Our base model can detect 20 objects out of the box but we want to re-train it to detect license plates. We will be using Google Open Images to download our dataset. We have a choice of 600 different classes but we will be using ‘Vehicle registration plate’ for our model. Using the website’s provided script, we end up downloading 6800 images conveniently split up into test/train/validation. This process can be done with any number of classes but we will be using one class for our example.
| Dataset Name: | Google Open Images dataset v6 (classes) |
|---|---|
| Dataset Link : | LINK |
| Dataset Size: | [3.18] GB |
| Dimensions: | Width [1024, 480], Height [1024,575] |
| '# of images: | 6859 [.JPEG] |
| '# of classes: | 1. ('Vehicle registration plate') |
| '# of images per class: | 6859 [(Train 5365) , (Test 1109) , (Validation 385)] |
| Images file size: | [.035, 1.9] MB |
The images themselves vary quite a bit in terms of viewing depth/angles and license plate types. We will be trying to detect USA license plates but our dataset includes plates from all over the world.
Another big limitation of this dataset is its high variance in viewing angles, distances, cars and plate types. Unfortunately, many of the highly curated datasets related to this particular object class are proprietary and hard to find.
For this project we first re-trained on the Jetson Nano 2gb using the provided Jetson Utitlities script with 100 epochs.
The 2Gb Nano is not very powerful for training and as a result takes almost 5 days to train. A faster way to do this is by using Google Colab or your own higher powered GPU. We trained 100 epochs in 6.7 Hours using Google Colab on an Nvidia T4. The average time per epoch on the Nano was 86. mins while Google Colab took 4 mins per epoch.
At the end of our training we achieved a loss of 2.78.
After re-training our model we need to convert it to an .onnx file to load onto the Jetson Nano.
ONNX is an open model format that supports many of the popular ML frameworks, including PyTorch, TensorFlow, TensorRT, and others, so it simplifies transferring models between tools.
We can use the onnx_export.py script provided by jetson utilities. Then with TensorRT (pre-loaded onto the nano) we can optimize the model for deployment on the Jetson Nano.
Running in real-time on the Jetson Nano we get a consistent 30fps.
In these clips, we ran a youtube video and pointed a web-camera at the screen for real-time detection. Overall the device captured most vehicles that were on screen, the caveat being the viewing angles were very tight. Viewing angles beyond 30* don’t seem to get detected.

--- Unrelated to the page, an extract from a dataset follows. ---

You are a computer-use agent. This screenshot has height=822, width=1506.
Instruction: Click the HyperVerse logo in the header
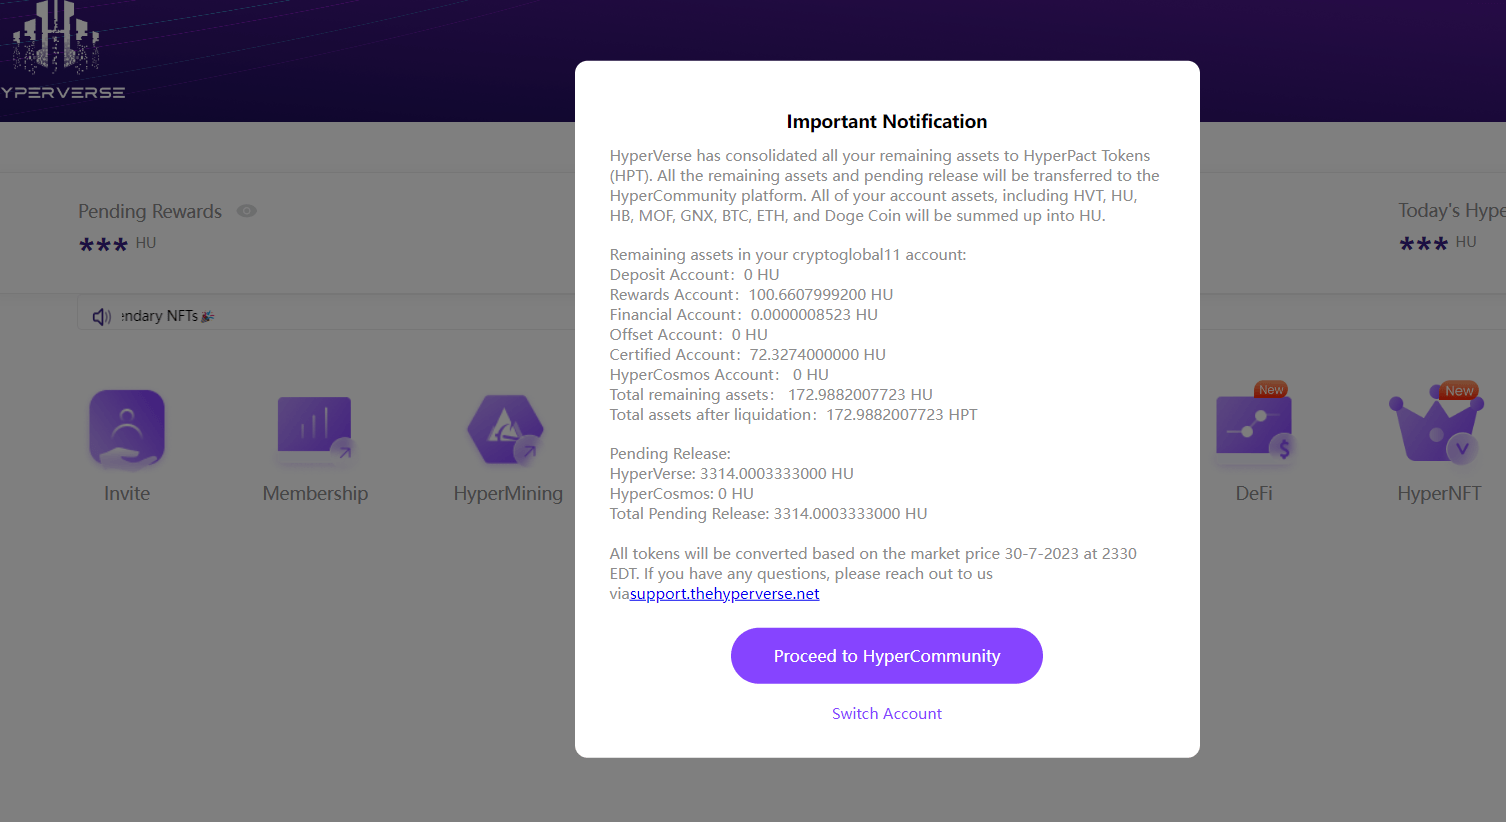pyautogui.click(x=60, y=52)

We are only detecting one object in this example to save training time and to deploy on a low end edge device. Even with a Jetson Nano (entry level compute product) we can get good real-time detection. We could potentially expand this to detect several objects of our choosing like pose estimation or facial recognition. Perhaps we can make a smart doorbell or a room monitor.

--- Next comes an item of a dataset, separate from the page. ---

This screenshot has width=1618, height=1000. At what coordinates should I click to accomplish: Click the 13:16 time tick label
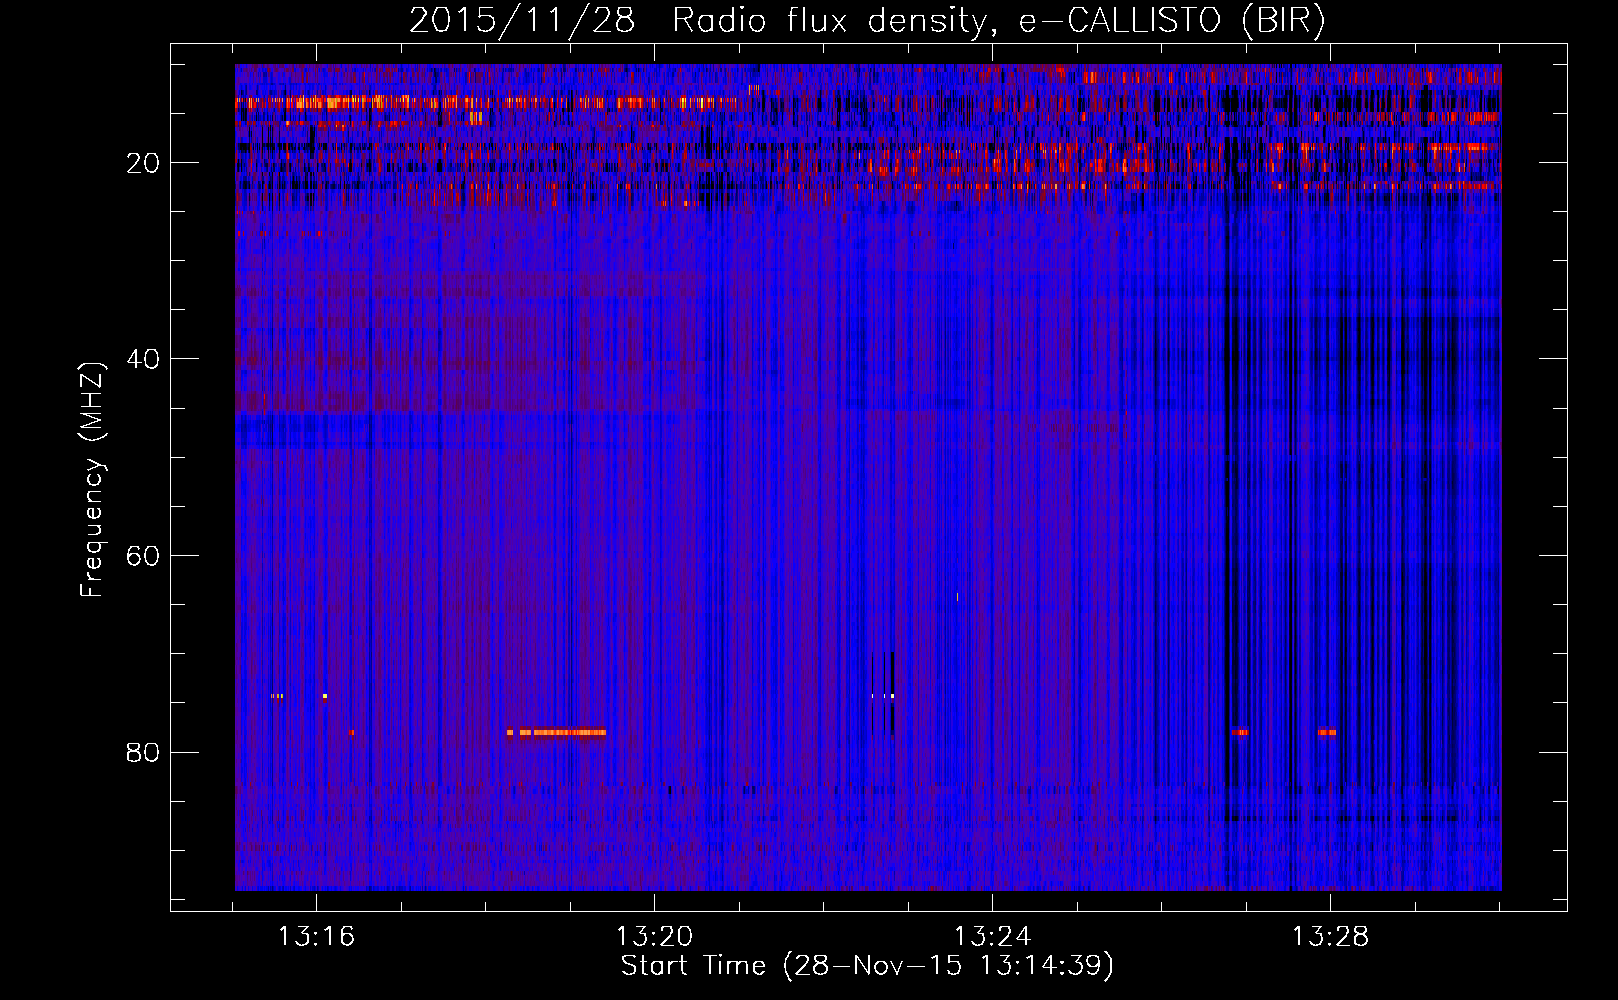[x=316, y=937]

Some other potential applications include medical imaging and sensing, smarter NLP and chatbots, computer vision problems, forecasting specific events.
The Pros of Transfer Learning
- Increase performance vs. starting from scratch
- Saves time
- Doesn’t necessarily need massive amounts of data
The Cons of Transfer Learning
- Need model that’s somewhat related to your task, sometimes they don’t exist
- Risk of negative transfer where model ends up performing worse
The new paradigm of transfer learning allows for smaller organizations and individuals to create their specific features for their specific application. This is more akin to learning from previous generations and building upon that collective knowledge. Using pre-trained models saves us time and energy to try and develop our own unique features and uses.
Transfer learning is popular because of its wide range of applications but not all problems are suited for this type of method. Identifying the problem beforehand will greatly aid you in figuring out the best method to deploy. Overall, transfer learning techniques are here to stay and will continue to be an important part of AI and Machine Learning applications in the future.